The normative technical basis are the JSON Schemas in the backend (browsable in the CORE-IR Schema Documentation linked in the API section):

  • dataset.schema.json
  • artifact-envelope.schema.json
  • mapping.schema.json
  • pipeline.schema.json
  • datasource.schema.json
  • datasink.schema.json
  • core-schema-extensions.schema.json

core-ir.schema.json is the bundled view of these individual schemas. The individual schemas remain the maintained source of truth; the large schema is composed from them.

Basic model

CORE-IR consists of reusable artifacts:

ArtifactContentIdentity
DataSetComposition manifest for artifacts that belong togetherid
DataStructureJSON Schema or XSD-based structure definition$id
MappingField mapping between two DataStructuresid
PipelineGraph of sources, transformations and sinksid
DataSourceInbound connection and payload structureid
DataSinkOutbound connection and payload structureid
ArtifactEnvelopeTransport/import envelope for artifact metadata and contentartifactId + firstVersion.version

DataStructures are JSON Schema documents and therefore use the JSON Schema identity $id. The CORE domain artifacts use id.

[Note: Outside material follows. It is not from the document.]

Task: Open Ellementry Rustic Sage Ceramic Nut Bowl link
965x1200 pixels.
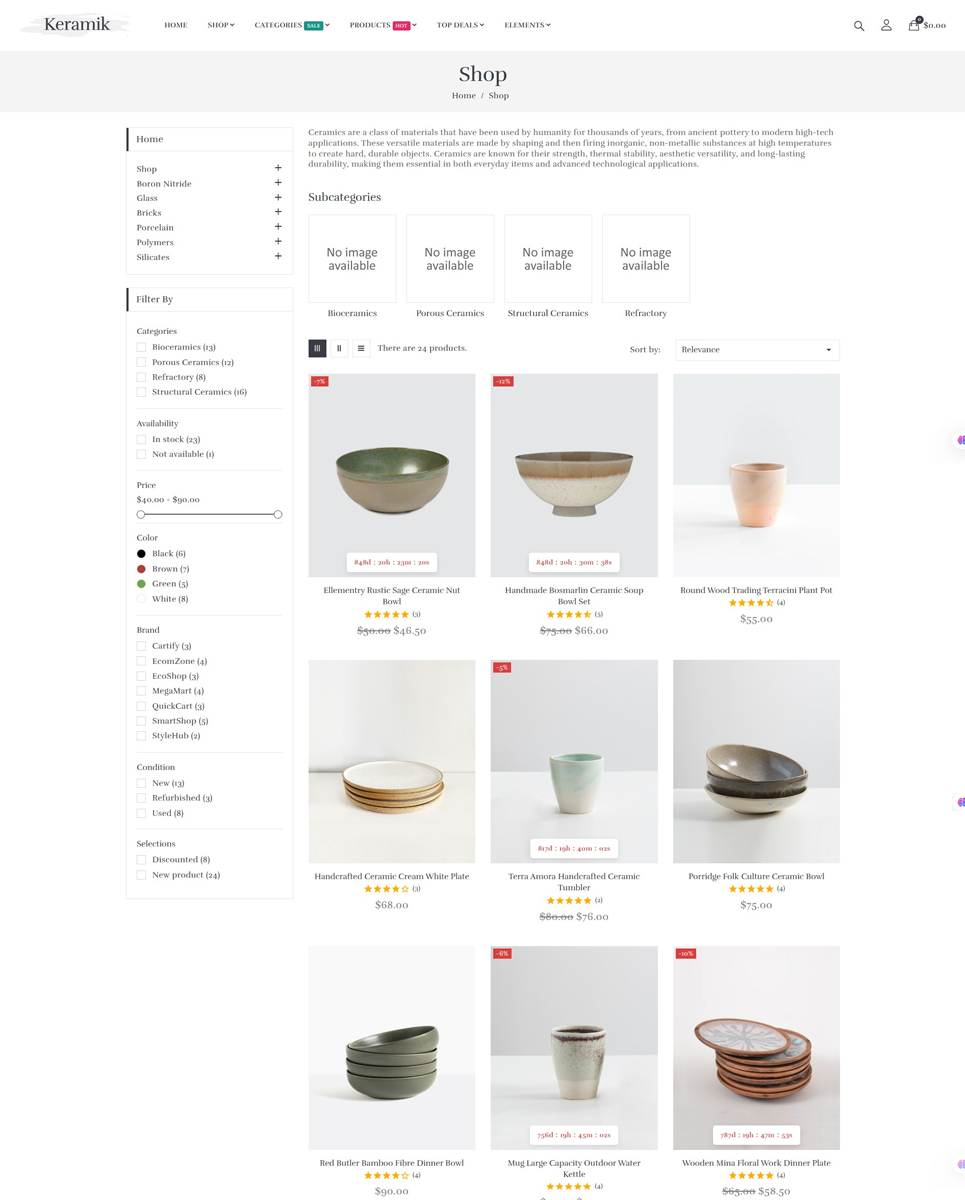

All artifact IDs are versioned CORE URNs:

urn:core:{scope}:{owner}:{artifactType}:{namespace}:{name}:{version}

Examples:

urn:core:platform:civitas:dataset:common:air-quality:1.0.0
urn:core:platform:civitas:datastructure:common:SensorReading:1.0.0
urn:core:platform:civitas:mapping:common:sensor-to-observation:1.0.0

$schema, id and $id

$schema describes the schema/artifact syntax of the document. It is not the domain identity of the artifact.

{
"$schema": "https://civitasconnect.digital/core/mapping/v1",
"id": "urn:core:platform:civitas:mapping:common:sensor-to-observation:1.0.0"
}

Rules:

  • CORE domain artifacts use id.
  • DataStructures use $id.
  • Every exported artifact contains $schema.
  • References point to the domain identity, i.e. to id or $id, not to $schema.
  • Short forms such as "SensorReading" are not valid references.

Artifact envelope

The artifact envelope is the uniform transport form for artifacts when metadata is needed in addition to the actual content. It separates the logical identity (artifactId), the artifact type, and the initial content (firstVersion.content) when creating an artifact.

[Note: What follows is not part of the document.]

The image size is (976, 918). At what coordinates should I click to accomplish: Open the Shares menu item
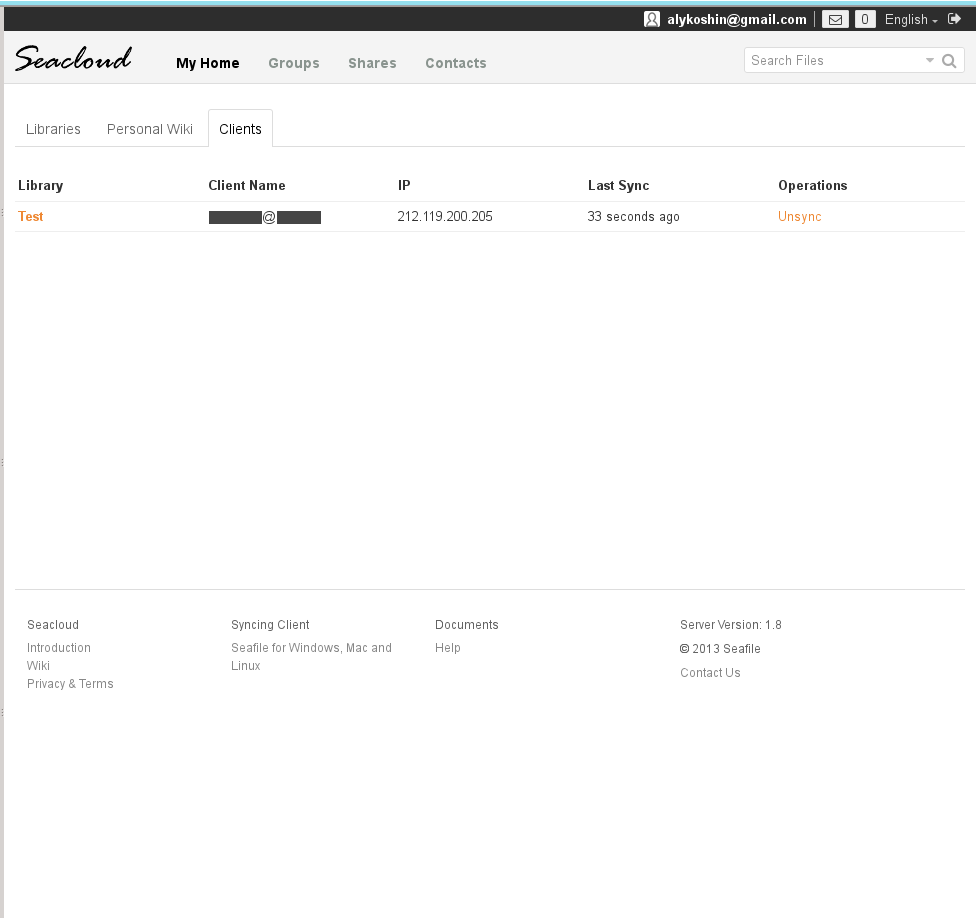372,63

CORE uses no separate top-level $id in the envelope. The unique versioned artifact URN is derived from artifactId and firstVersion.version, so the envelope does not duplicate identity.

{
"$schema": "https://civitasconnect.digital/core/artifact-envelope/v1",
"artifactId": "urn:core:platform:civitas:datastructure:common:AirQualityEnvelope",
"artifactType": "XSD",
"groupId": "datastructures",
"title": "AirQualityEnvelope",
"firstVersion": {
"version": "1.0.0",
"content": {
"contentType": "application/xml",
"content": "<xs:schema xmlns:xs=\"http://www.w3.org/2001/XMLSchema\">...</xs:schema>"
}
}
}
FieldMeaning
$schemaSchema of the envelope: https://civitasconnect.digital/core/artifact-envelope/v1
artifactIdThe logical, version-free CORE URN that identifies the artifact. DataStructures always use the datastructure type — the format is not in the URN, so a :xsd: URN is rejected.
artifactTypeContent format of the embedded content (JSON_SCHEMA | XSD) — an import hint that selects the stored representation, not the URN's artifact-type segment.
groupIdGlobal artifact group, e.g. datastructures
firstVersion.versionVersion of the initial artifact content
firstVersion.content.contentTypeMedia type of the content
firstVersion.content.contentThe actual artifact content. JSON Schema as an object, XSD as an XML string.

The versioned CORE URN of the artifact is {artifactId}:{firstVersion.version}.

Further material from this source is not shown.